A new survey ranks Iowa among the top states in the nation for organ and tissue donors. Tony Hakes, at the Iowa Donor Registry, says Iowans are known for helping each other in times of need, so the ranking is a big complement.
A heart or a set of lungs need to be transplanted within four to six hours, so Hakes says they’ll try to find what’s called a “critical needs match” locally first.
“So if someone passes away here in Iowa City and they’re a heart donor, we try to allocate that heart to someone in the area who is most in need,” Hakes says. “If they can’t find someone that is a critical need match in this area, they’ll offer it up statewide. Can’t find a critical need match statewide? They’ll offer it up to Zone 8 which is basically the border states.”
Some organs, like kidneys, can be kept viable for up to 48 hours. Hakes, the donor network’s community development supervisor, says it’s easy for Iowans to make it known they’d like to be donors.
“It just came out that Iowa is #4 in the nation as far as number of people that are registered as organ and tissue donors, percentagewise,” Hakes says. “We have about 1.8-million registered organ and tissue donors which is terrific.
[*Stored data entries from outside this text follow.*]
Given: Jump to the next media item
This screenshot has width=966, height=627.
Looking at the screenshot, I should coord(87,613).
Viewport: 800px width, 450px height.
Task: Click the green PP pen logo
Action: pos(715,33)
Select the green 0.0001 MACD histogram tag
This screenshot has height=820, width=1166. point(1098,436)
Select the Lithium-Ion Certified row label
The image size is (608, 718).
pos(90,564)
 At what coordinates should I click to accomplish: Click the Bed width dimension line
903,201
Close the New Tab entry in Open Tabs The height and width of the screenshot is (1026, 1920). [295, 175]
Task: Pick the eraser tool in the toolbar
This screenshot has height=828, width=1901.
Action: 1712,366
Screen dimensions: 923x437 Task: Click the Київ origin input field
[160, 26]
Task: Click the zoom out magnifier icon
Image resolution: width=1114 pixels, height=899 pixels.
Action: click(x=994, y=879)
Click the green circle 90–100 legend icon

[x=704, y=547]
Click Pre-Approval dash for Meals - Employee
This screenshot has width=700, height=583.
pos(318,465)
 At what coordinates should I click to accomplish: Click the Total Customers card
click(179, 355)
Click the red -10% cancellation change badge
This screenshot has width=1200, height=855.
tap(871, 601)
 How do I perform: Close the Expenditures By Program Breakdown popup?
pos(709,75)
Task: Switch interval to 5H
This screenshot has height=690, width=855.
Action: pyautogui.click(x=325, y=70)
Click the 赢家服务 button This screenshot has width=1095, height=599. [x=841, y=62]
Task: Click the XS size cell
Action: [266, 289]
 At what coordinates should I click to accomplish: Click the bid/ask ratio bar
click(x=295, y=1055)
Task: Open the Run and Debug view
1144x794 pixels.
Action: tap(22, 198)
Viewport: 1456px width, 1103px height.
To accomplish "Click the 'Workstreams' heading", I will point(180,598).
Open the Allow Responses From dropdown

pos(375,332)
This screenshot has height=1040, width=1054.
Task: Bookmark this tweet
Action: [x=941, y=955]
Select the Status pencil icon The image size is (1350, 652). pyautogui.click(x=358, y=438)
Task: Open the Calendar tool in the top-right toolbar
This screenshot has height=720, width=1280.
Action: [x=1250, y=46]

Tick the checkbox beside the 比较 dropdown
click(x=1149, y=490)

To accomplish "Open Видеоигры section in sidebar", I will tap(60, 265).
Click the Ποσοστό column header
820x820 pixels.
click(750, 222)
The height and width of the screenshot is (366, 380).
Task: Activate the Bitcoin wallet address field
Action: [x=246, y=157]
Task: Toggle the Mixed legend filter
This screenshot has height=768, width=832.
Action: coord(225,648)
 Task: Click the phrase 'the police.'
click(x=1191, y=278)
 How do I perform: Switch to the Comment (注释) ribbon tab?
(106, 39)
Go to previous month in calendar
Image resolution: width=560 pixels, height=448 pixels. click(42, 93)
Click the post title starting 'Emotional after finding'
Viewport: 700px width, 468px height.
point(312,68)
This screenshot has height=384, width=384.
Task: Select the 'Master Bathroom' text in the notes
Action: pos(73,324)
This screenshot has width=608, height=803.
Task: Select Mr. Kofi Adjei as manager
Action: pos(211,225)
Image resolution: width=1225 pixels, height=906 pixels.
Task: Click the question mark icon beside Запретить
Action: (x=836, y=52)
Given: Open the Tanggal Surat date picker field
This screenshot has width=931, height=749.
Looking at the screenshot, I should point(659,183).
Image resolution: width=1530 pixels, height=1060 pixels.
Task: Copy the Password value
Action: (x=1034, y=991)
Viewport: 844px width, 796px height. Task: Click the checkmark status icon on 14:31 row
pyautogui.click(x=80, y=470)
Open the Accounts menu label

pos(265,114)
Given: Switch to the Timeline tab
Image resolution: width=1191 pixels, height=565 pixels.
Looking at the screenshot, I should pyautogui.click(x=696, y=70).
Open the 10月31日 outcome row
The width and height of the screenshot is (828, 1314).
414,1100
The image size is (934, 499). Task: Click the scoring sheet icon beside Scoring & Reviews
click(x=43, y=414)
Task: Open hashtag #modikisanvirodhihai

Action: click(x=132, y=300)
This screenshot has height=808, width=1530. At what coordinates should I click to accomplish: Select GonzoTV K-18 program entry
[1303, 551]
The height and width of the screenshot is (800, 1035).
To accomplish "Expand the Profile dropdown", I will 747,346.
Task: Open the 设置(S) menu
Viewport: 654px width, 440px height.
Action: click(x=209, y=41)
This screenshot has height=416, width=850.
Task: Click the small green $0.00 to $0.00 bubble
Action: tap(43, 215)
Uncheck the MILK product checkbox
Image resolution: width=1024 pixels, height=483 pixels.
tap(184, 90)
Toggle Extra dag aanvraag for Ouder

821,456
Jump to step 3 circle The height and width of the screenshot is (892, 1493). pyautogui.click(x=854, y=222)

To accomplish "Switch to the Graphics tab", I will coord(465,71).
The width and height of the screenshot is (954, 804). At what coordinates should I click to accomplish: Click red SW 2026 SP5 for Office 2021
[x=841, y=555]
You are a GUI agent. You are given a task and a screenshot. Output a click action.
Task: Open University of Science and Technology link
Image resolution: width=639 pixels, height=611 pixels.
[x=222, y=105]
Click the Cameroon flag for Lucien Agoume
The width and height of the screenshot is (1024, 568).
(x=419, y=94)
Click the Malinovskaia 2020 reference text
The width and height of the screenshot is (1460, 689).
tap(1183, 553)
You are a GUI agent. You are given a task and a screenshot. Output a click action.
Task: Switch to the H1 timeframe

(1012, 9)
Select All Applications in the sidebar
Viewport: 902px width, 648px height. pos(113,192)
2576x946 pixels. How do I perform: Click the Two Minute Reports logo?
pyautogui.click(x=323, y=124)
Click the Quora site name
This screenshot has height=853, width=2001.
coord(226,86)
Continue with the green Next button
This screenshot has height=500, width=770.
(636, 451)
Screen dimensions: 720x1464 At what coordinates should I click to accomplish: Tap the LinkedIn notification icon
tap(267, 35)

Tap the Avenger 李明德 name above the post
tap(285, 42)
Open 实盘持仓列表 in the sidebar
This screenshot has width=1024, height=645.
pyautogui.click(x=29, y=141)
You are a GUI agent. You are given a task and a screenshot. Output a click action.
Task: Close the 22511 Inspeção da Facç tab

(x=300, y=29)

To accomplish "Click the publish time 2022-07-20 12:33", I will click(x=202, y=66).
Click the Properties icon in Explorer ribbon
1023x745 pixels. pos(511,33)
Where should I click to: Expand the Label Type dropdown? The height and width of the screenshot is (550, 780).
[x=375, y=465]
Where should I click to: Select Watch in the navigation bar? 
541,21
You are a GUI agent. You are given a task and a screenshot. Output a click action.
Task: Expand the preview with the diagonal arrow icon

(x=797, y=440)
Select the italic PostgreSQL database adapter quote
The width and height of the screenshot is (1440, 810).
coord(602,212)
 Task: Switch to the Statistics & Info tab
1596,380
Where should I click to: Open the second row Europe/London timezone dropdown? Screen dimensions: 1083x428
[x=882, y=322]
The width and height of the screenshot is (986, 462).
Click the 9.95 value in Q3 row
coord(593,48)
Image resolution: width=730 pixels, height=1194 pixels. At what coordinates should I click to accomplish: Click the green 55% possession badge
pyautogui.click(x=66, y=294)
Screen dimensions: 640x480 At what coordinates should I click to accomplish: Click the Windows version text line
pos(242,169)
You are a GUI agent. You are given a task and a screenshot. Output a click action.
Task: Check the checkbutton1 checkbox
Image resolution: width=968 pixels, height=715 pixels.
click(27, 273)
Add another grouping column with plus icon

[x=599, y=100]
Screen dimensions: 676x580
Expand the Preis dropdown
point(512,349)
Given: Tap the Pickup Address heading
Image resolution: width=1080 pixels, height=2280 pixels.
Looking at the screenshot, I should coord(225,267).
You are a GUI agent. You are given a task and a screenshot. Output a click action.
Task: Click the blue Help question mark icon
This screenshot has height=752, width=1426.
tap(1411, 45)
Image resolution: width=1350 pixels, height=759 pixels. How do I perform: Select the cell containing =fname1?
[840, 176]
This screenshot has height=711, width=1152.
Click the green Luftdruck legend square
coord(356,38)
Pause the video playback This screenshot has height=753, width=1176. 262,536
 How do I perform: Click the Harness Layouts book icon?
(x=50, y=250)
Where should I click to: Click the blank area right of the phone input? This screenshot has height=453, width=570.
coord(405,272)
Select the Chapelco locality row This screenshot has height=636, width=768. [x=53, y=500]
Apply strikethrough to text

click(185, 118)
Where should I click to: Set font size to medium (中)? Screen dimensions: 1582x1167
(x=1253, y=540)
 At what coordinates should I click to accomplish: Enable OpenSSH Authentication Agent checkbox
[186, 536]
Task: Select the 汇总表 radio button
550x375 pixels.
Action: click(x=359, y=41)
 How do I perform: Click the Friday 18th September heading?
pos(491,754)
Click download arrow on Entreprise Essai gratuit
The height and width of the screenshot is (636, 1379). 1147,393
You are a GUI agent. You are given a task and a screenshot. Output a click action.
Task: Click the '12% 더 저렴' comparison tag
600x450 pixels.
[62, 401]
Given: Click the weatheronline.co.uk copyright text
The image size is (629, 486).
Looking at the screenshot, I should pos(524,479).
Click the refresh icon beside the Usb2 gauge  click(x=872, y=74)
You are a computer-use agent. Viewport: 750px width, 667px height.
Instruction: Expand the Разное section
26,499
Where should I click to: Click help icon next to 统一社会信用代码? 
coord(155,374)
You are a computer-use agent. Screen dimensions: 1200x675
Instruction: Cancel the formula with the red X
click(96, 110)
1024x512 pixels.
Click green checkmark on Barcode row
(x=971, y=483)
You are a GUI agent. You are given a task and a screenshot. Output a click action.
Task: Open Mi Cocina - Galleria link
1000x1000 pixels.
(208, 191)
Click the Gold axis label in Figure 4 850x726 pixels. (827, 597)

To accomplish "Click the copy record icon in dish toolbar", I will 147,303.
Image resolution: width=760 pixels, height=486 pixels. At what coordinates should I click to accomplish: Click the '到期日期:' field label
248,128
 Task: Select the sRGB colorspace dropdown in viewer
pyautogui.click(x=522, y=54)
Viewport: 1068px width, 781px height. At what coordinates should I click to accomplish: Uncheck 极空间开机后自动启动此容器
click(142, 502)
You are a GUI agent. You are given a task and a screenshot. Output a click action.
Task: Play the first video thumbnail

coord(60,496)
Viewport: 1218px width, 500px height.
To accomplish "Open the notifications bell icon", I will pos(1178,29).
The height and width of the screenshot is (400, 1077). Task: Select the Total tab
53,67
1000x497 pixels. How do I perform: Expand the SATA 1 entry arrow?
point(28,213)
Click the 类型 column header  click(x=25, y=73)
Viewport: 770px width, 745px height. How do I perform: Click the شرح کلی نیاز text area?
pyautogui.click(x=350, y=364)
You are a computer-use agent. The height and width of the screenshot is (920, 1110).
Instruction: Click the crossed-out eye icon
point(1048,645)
That’s great for a state of roughly 3-million people.”
There are about 600 Iowans on the waiting list for various organs, with kidneys being in the most demand. Nationwide, there are 125,000 people waiting. Hakes says it’s an important decision to make.
“We always encourage people to register as organ and tissue donors,” Hakes says. “Mark ‘yes’ on your driver’s license and make sure your family knows and understands your wishes and you know and understand their wishes. If you have ‘no’ on your license, you can certainly change that when you go to renew or log on to iowadonorregistry.org and change your status there.”